No one danced at the Institution for years. Hollowed structures with scorched window frames stood as artifacts of the rumor that male patients had rioted and set the buildings on fire.

Madeline couldn’t connect the suitcase to the bald man, the Popsicle, or the birdhouse. Her struggle exposed the hole left by her father’s death and her mother’s dementia.

She tried during a few visits, but her mother’s answers were random, enigmatic.

“Benny’s house was near the Institution.”

“I liked Creamsicles.”

“Judy wasn’t all there. A little girl in a big girl’s body.” 

 A picture of Judy came into focus for Madeline. She was as tall as the adults and sometimes wrapped her brown hair in big curlers. She wore a bra, but didn’t know if ten minutes was shorter or longer than two years. She liked to color and play dolls. Her house had rocking chairs on the porch.

Madeline tried again with her mother a week later.

“I never believed what they said. How could she get those men so riled up?”

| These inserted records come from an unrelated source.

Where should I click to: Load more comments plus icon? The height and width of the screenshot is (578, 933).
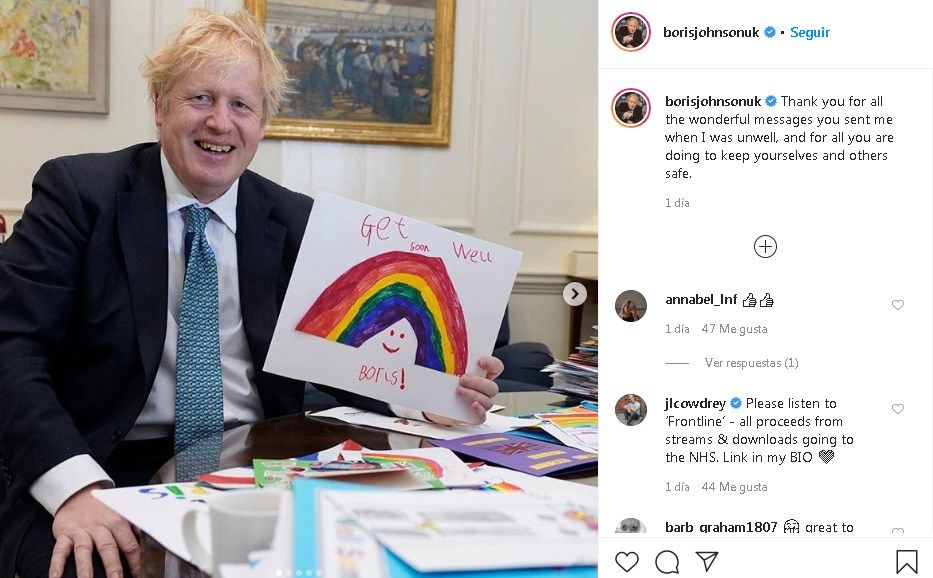(765, 246)
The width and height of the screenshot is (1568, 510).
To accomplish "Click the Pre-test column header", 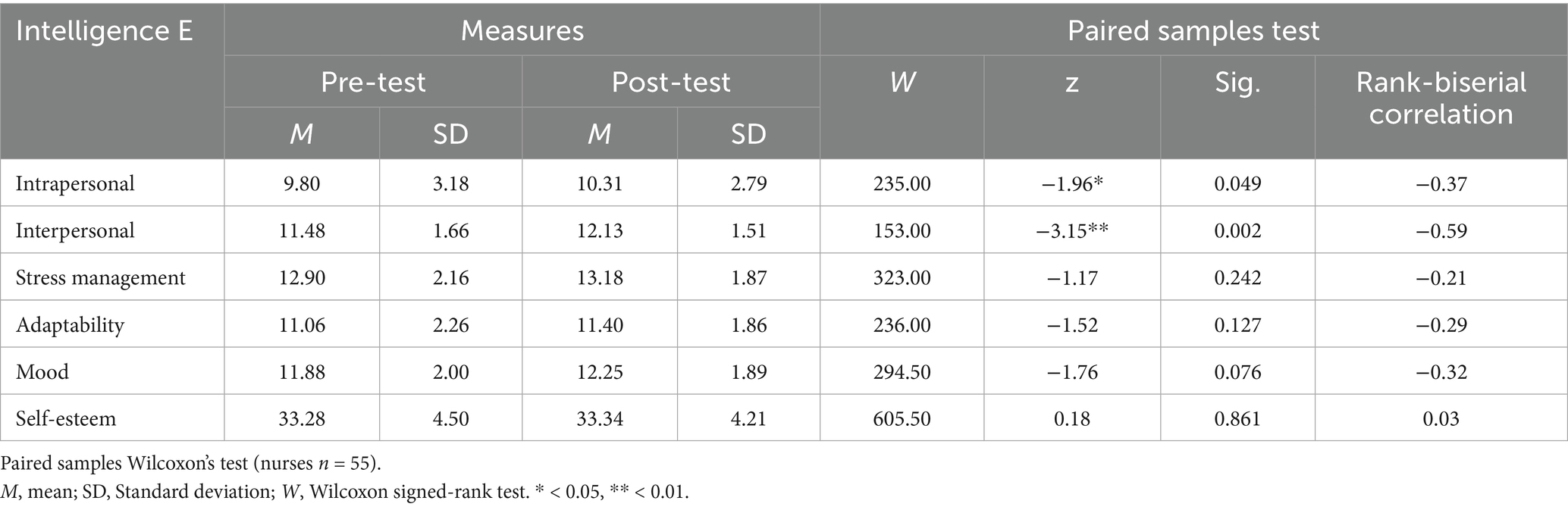I will [372, 82].
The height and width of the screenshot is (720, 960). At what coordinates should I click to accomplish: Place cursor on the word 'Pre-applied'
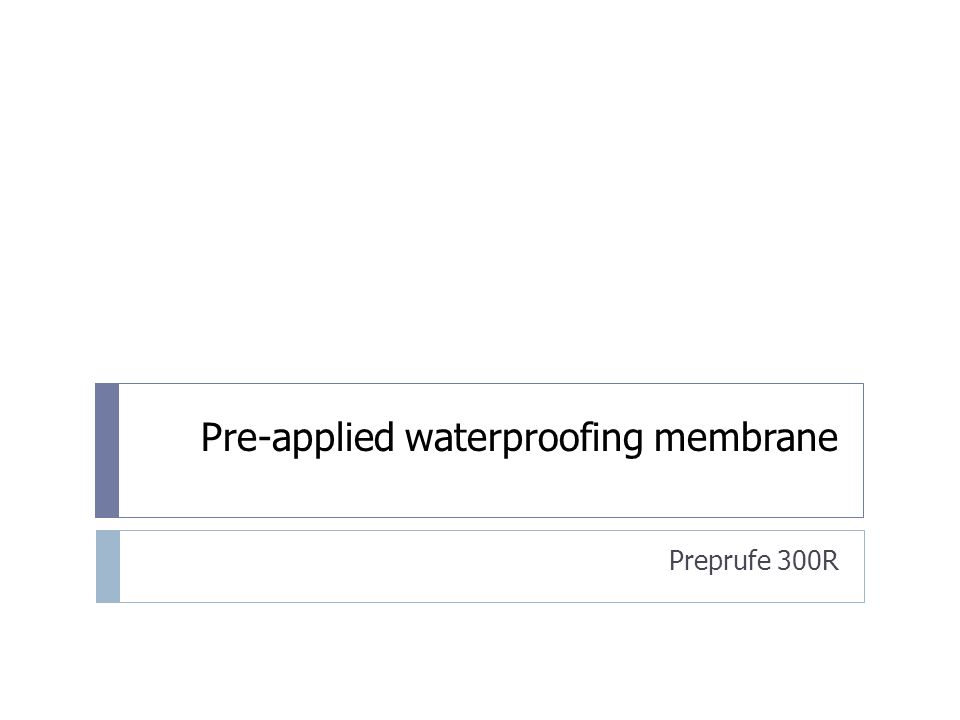click(x=297, y=439)
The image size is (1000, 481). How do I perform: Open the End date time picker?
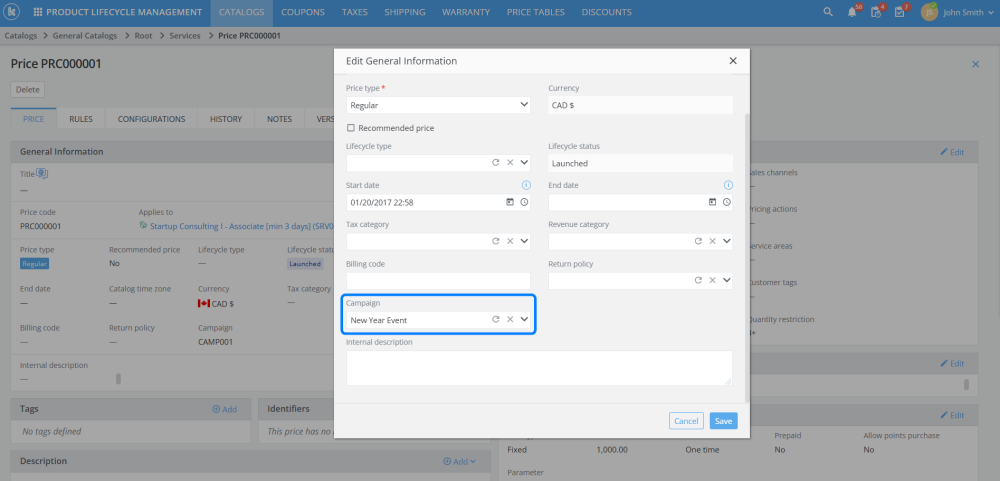point(726,202)
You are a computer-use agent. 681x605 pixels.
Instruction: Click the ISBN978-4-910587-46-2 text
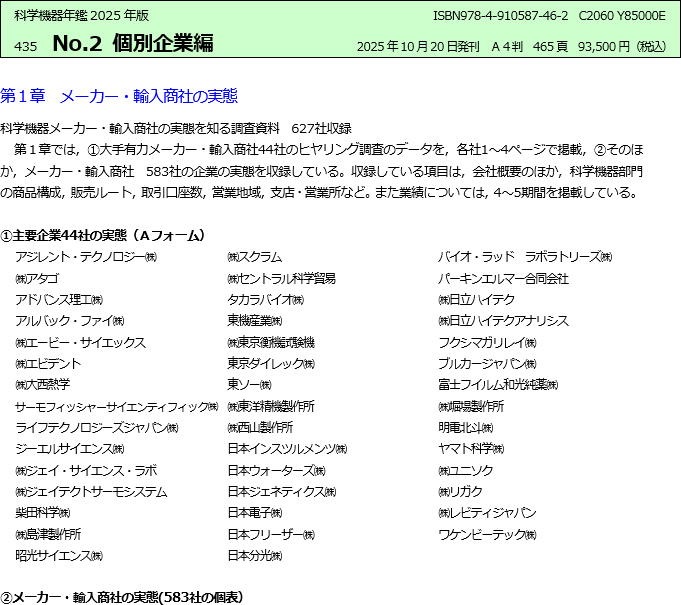click(500, 16)
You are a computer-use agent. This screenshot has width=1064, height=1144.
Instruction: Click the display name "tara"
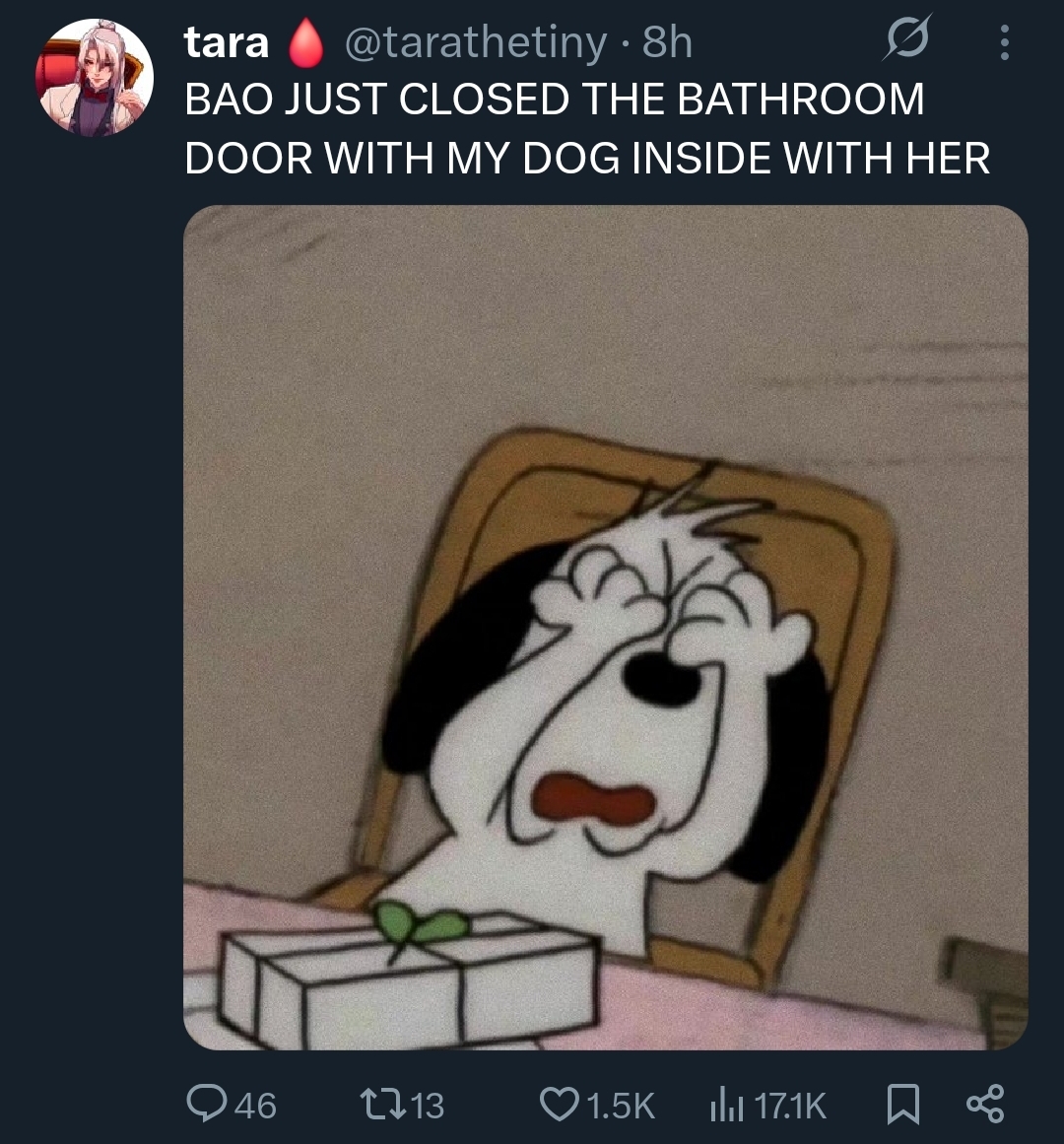(226, 41)
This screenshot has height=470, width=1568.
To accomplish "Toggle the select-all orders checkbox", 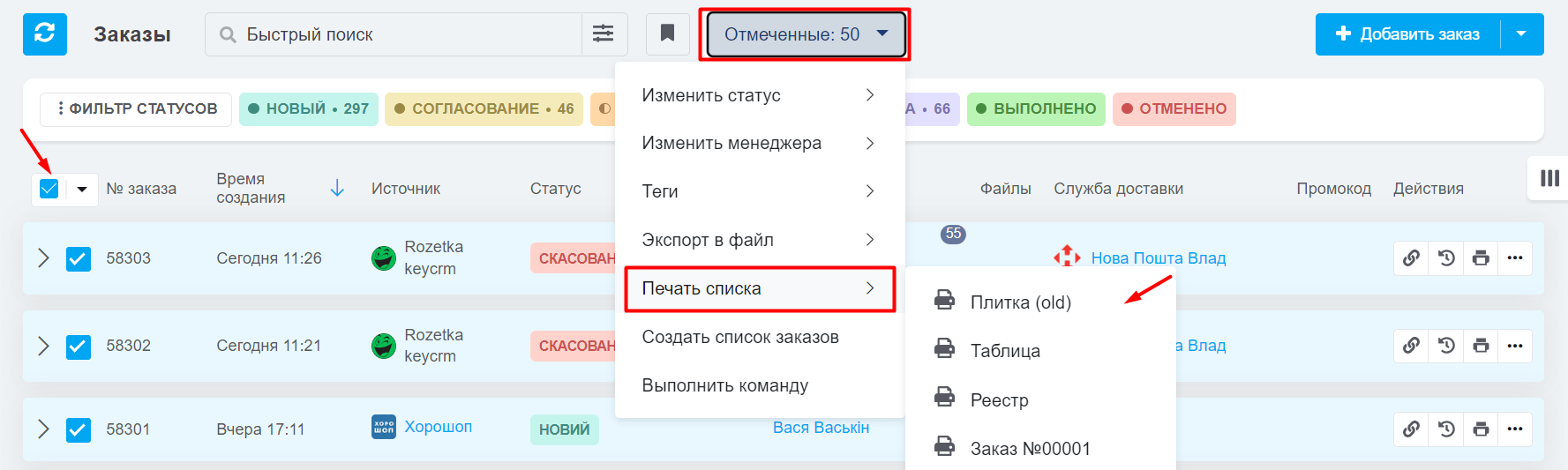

“Betty wouldn’t even let Benny visit his own daughter.”

“Judy gave me my pills this morning.”

That night images popped into Madeline’s consciousness one by one, like a rapid slide show.

Judy in a sundress. Jumping rope.

“Cinderella dressed in yella.”

Judy tripping and throwing down the rope.

The wooden handle bouncing off the driveway.

“This is dumb.”

The two girls running through the field behind Judy’s house.

The birdhouse.

A low rumble rattling the ground and a distant whistle.

Judy pulling Madeline through the grass.

Dropping Madeline’s hand and running faster.

Untying the sundress at the back of her neck.

Kicking her red underpants into the air.

Rolling her hips like she had a hula hoop.

A train, with people at the windows.

Judy twirling and lifting her skirt. Showing the people on the train she had no underwear.

Men standing up and leaning toward the window.

More windows. More passengers watching.

Judy yelling, “Do it, Maddy! It’s fun!”

More train windows and more faces.

Judy touching her breasts.

Maddy pushing her yellow cotton panties to her knees. Shaking her legs till the panties slid to her ankles.

The train disappearing in the grove and Judy collapsing in the grass laughing.

Madeline standing, scared and ashamed.

 Judy whispering the word secret and, “Ain’t nothing they can do about it.”

Madeline visited the house by the railroad tracks one more time. She sat alone on the shady porch and tried out all the rocking chairs. Judy was inside crying. Judy’s mom yelled. Judy’s dad cried. Someone brought half of a Popsicle to Madeline. Someone set the red suitcase by the door. Judy was going away.

Maddy stuffed the yellow panties under her mattress. She kept the secret, even from herself, until the day she remembered Judy’s words. “They can’t get out. They can’t touch me, but I can make them want to.”

Secrets and mysteries tiptoe through everyone’s life. A stack of money. The hasty departure of a big-bellied girl or a hot-tempered boy. A lie transformed into the truth. This story reminds you of what you can’t remember, and the confusion and frustration in it belong to you.

This is no longer Madeline’s story. It is yours, or it is not a story at all.